» What is asked:
a) Decide whether each statement, (i) through (iii), agrees with the haptics text. Answer yes or no for each, and quote the text's deciding words exactly. (i) When an explosion occurs to a user's left in a video game environment, the spatial audio for it comes from the user's left side. (ii) Haptics information can include a mono-track haptics signal. (iii) The components, modules, and engines are implemented only as software.
b) Reproduce the haptics text from "In digital environments" to "as deep learning.", renaming "haptics signals" as "haptic signals" everywhere it occurs.

» Document segment:
In digital environments (e.g., virtual reality environments, augmented reality environments, gaming environments, etc.), it may be useful to generate haptics signals and/or haptics metadata based on audio and video associated with the digital environment. The present techniques improve digital environments by combining spatial audio and haptics to provide an enhanced user experience in the context of virtual reality, augmented reality, and gaming. In particular, the present techniques enable synthesizing multi-media information (audio and video) to generate haptics signals and/or metadata of haptics signals (haptics metadata) using an audio-haptics classification approach, such as deep learning.
Spatial audio enables precise localization of audio, for example, relative to the occurrence of an event. For example, if an explosion occurs to the left of a user in a video game environment, spatial audio associated with the explosion is emitted by a speaker or other similar device on the user's left side. This causes the user to be more fully immersed in the video game environment.
According to examples described herein, during content creation, spatial audio and video content is synthesized to generate haptics information as haptics signals or haptics metadata. As used herein, “synthesis” refers to analyzing spatial audio information/data and video content by applying audio-haptics classification to classify audio and associate haptic feedback information with that audio. The haptics information that can later be used during playback to provide haptic feedback to a user. The audio-haptics classification is performed, for example, using artificial intelligence or “deep learning” using a haptic synthesis model having parameters such as amplitude, decay, duration, waveform type, etc.).
During content creation, video content associated with the spatial audio can also be synthesized with the spatial audio to aid in the audio-haptics classification used to generate haptics information. The haptics information can include a mono-track haptics signal, a multi-track haptics signal, and/or haptics metadata. The haptics information can include information indicating the presence or absence of vibration, directional wind, etc. that is used during content rendering (i.e., playback) to generate haptic feedback to a user.
FIGS. 1-3 include components, modules, engines, etc. according to various examples as described herein. In different examples, more, fewer, and/or other components, modules, engines, arrangements of components/modules/engines, etc. can be used according to the teachings described herein. In addition, the components, modules, engines, etc. described herein are implemented as software modules executing machine-readable instructions, hardware modules, or special-purpose hardware (e.g., application specific hardware, application specific integrated circuits (ASICs), field programmable gate arrays (FPGAs), embedded controllers, hardwired circuitry, etc.), or some combination of these.
FIGS. 1-3 relate to components, engines, and modules of a computing device, such as a computing device 100 of FIG. 1 and a computing device 200 of FIG. 2. In examples, the computing devices 100 and 200 are any appropriate type of computing device, such as smartphones, tablets, desktops, laptops, workstations, servers, smart monitors, smart televisions, digital signage, scientific instruments, retail point of sale devices, video walls, imaging devices, peripherals, networking equipment, wearable computing devices, or the like.

» Material provided:
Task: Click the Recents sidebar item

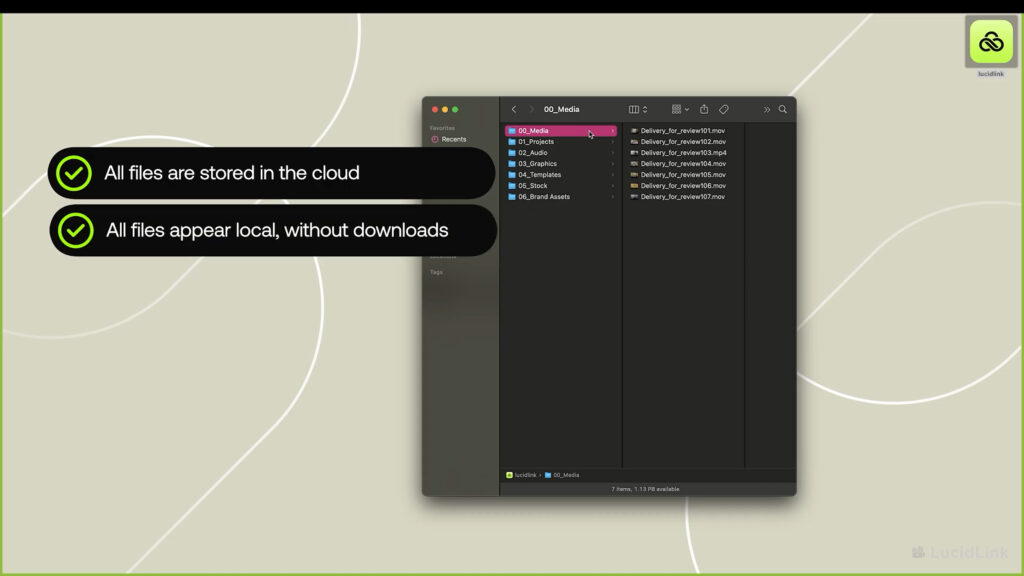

» Responses:
a)
(i) Yes: "spatial audio associated with the explosion is emitted by a speaker or other similar device on the user's left side"
(ii) Yes: "The haptics information can include a mono-track haptics signal, a multi-track haptics signal, and/or haptics metadata."
(iii) No: "are implemented as software modules executing machine-readable instructions, hardware modules, or special-purpose hardware"

b)
In digital environments (e.g., virtual reality environments, augmented reality environments, gaming environments, etc.), it may be useful to generate haptic signals and/or haptics metadata based on audio and video associated with the digital environment. The present techniques improve digital environments by combining spatial audio and haptics to provide an enhanced user experience in the context of virtual reality, augmented reality, and gaming. In particular, the present techniques enable synthesizing multi-media information (audio and video) to generate haptic signals and/or metadata of haptic signals (haptics metadata) using an audio-haptics classification approach, such as deep learning.